Andacht zum Sonntag Laetare, 22.03.2020 (Pfarrer Jochen Zimmermann)


Gebet:

Gott, danke für jeden neuen Tag,
danke für das Licht, die Luft und für mein Leben.
Gott, lass mich in dieser Zeit
achtsam sein mit dem Leben,
mit mir,
und mit allen, mit denen ich verbunden bin.
Lass mich achten auf meine Gesundheit, meinen Körper, meine Gedanken!
Achten will ich auf die Gesundheit aller.
Lass uns ganz genau aufeinander hören, wie sonst nie,
Schenke uns Behutsamkeit füreinander und ein weites Herz!

(Stille und ruhig atmen)

Biblisches Wort:

Gott hat uns nicht gegeben den Geist der Angst sondern den Geist des Vertrauens, der Vernunft und der Liebe! (2. Timotheusbrief)

Andacht:

Die Angst ist da, und sie wird groß! Niemand von uns weiß im Moment, wie groß sie noch wird. Das Leid ist da!
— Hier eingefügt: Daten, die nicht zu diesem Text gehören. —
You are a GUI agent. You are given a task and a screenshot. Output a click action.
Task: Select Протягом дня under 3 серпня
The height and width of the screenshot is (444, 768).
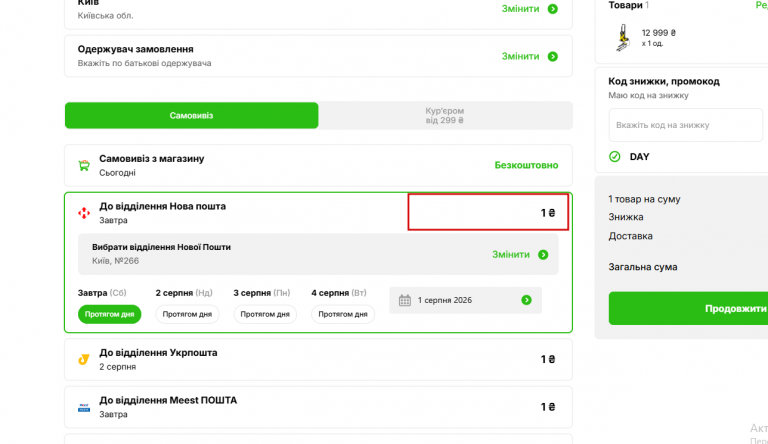[x=265, y=314]

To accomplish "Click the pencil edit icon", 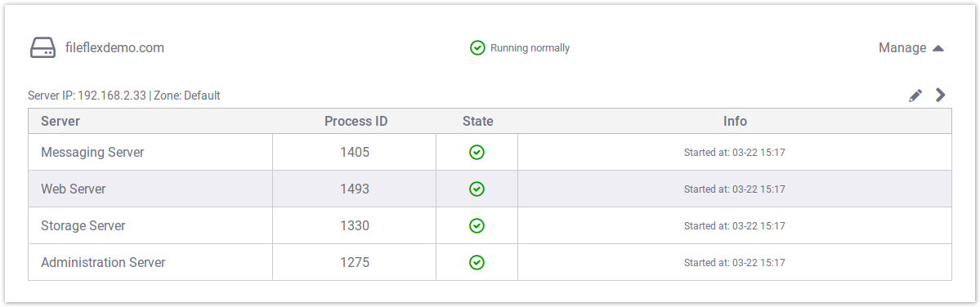I will pos(915,96).
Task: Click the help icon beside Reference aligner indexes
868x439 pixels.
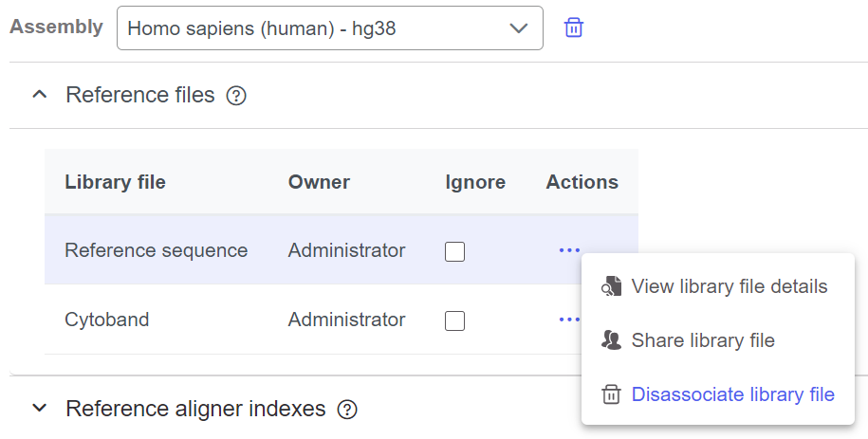Action: [x=348, y=410]
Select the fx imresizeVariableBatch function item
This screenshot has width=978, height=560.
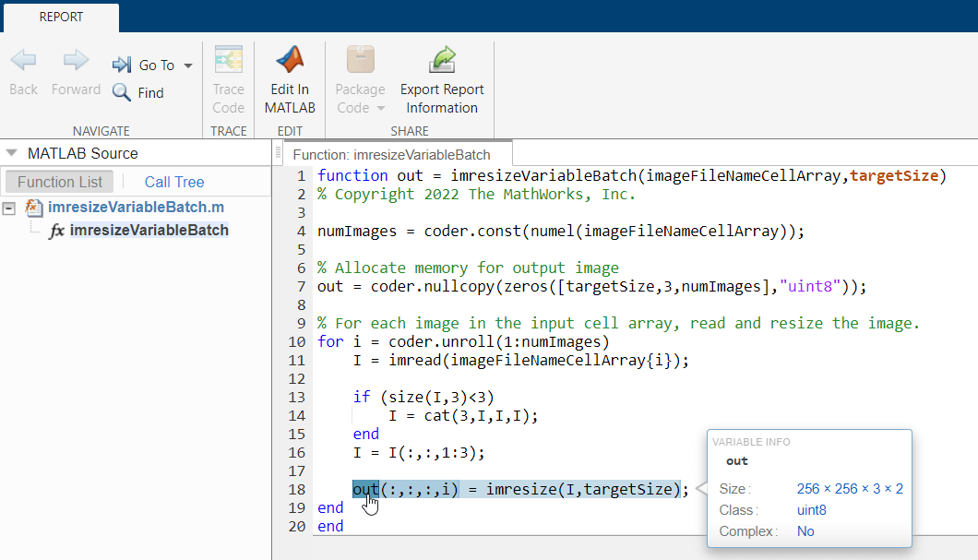tap(149, 231)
Die Nachrichten aus Italien, Spanien, Frankreich, die Nachrichten aus unserem Land sind schwer zu verstehen und zu fassen.
Der Kampf gegen das Virus ist zugleich auch ein Kampf gegen unsere Angst.
Die Gesundheit geht vor, ihr ist jetzt alles unterzuordnen.
Der Schutz unseres Körpers, unserer Gesundheit, der Unversehrtheit unseres Lebens und die der anderen Menschen fordern unsere ganze Vorsicht. Plötzlich sind wir auf uns selbst, auf unseren privaten Raum zurückgeworfen und auf die bloße Sicherung unseres Lebens.
So als ob unser eigener und unser gesellschaftlicher Körper sich ganz und ausschließlich aufs Atmen – und das nicht nur im übertragenen Sinne – konzentrieren muss.
Unsere Angst ist real! Das Leid ist da, die Fragen nehmen zu, die Unfassbarkeit gewinnt an Macht.
Real sind auch ganz andere, lebensbejahende Kräfte. Sie sind in uns da:
Unsere Menschlichkeit, unser Vertrauen und unsere Liebe.
Wir können uns der Angst bewusst sein, wir begegnen ihr mit Verstand und mit Mut.
Wir halten unsere menschlichen Kräfte gegen den Ernst der Situation.
Wir spüren unser Vertrauen, das uns aus Gott zukommt.
Wir lassen unsere Vernunft groß werden, die uns Geduld schenkt und Rücksicht mit allem; und vor allem lassen wir unsere Liebe zum Leben und zu anderen Menschen, die uns jetzt brauchen, sich immer mehr ausbreiten!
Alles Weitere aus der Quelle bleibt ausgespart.